## WHAT THIS TASK INVOLVES:
Can you continue the passage below about Oxycontin and the opioid crisis, picking up after its final sentence?

## EXCERPTED TEXT:
Mired in lawsuits, Oxycontin manufacturer Perdue Pharma is quick to deflect blame when it comes to the opioid crisis. Marketing tactics such as paying doctors to do little more than discuss the drug with their colleagues and pushing the drug to ER physicians were all legal, according to the company. But is this reality, or are these the pleadings of a company that is watching its ship sink?

The truth is more complicated than that; it turns out. The FDA and Purdue Pharma have a close relationship, although until recently, the FDA may not have realized it. Purdue Pharma operatives were consulted when the FDA created policies that affect the entire nation, often getting the government agency to agree to policies and procedures that limit the manufacturer’s liability. However, the FDA officials didn’t realize that Perdue was paying the people they were consulting with to continue promoting Oxycontin.

These operatives were the people consulted when the FDA refused to put limits on how doctors prescribe Oxycontin, meaning that doctors were free to specify whatever dosage and quantity they saw fit. On the other side of the fence, Perdue Pharma representatives repeatedly assured doctors that Oxycontin was a relatively safe and addiction-free drug. Not only did they cause doctors to believe these assertations, they often profited from Perdue, as well. Offered speaking positions at conferences and being paid to go to fancy dinners were just a few practices that Perdue put into motion in the past ten years.

## DATA FOR REVIEW:
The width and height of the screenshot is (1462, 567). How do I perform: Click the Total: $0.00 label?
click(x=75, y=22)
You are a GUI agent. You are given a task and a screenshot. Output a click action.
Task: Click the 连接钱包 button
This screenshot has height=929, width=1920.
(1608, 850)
---
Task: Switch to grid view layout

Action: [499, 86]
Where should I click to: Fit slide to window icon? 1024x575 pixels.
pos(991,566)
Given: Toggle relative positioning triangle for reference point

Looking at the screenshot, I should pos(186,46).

## EXERCISE RESULT:
Purdue says that everything they have done was ethical and legal. While the Physicians for Responsible Opioid Prescribing tried to get the FDA to regulate Oxycontin in 2012, they ultimately failed. Purdue is merely following FDA guidelines in how it markets the deadly opioid.

The FDA also gave its approval to the use of prescribing “guidelines” drafted by a group funded by Perdue, called the American Pain Society, ignoring legitimate doctor-founded groups such as Physicians for Responsible Opioid Prescribing, who requested stronger guidelines be established for the prescribing of opioids.

“FDA rejected these proposed restrictions,” a court document from Perdue Pharma in a recent lawsuit from Tennessee explained, “Despite FDA’s conclusion that opioid medications should continue to be available for the treatment of chronic pain, the state brings this lawsuit.”

The state says that Perdue Pharma was deceptive in their marketing practices, and helped create the opioid epidemic that is raging today.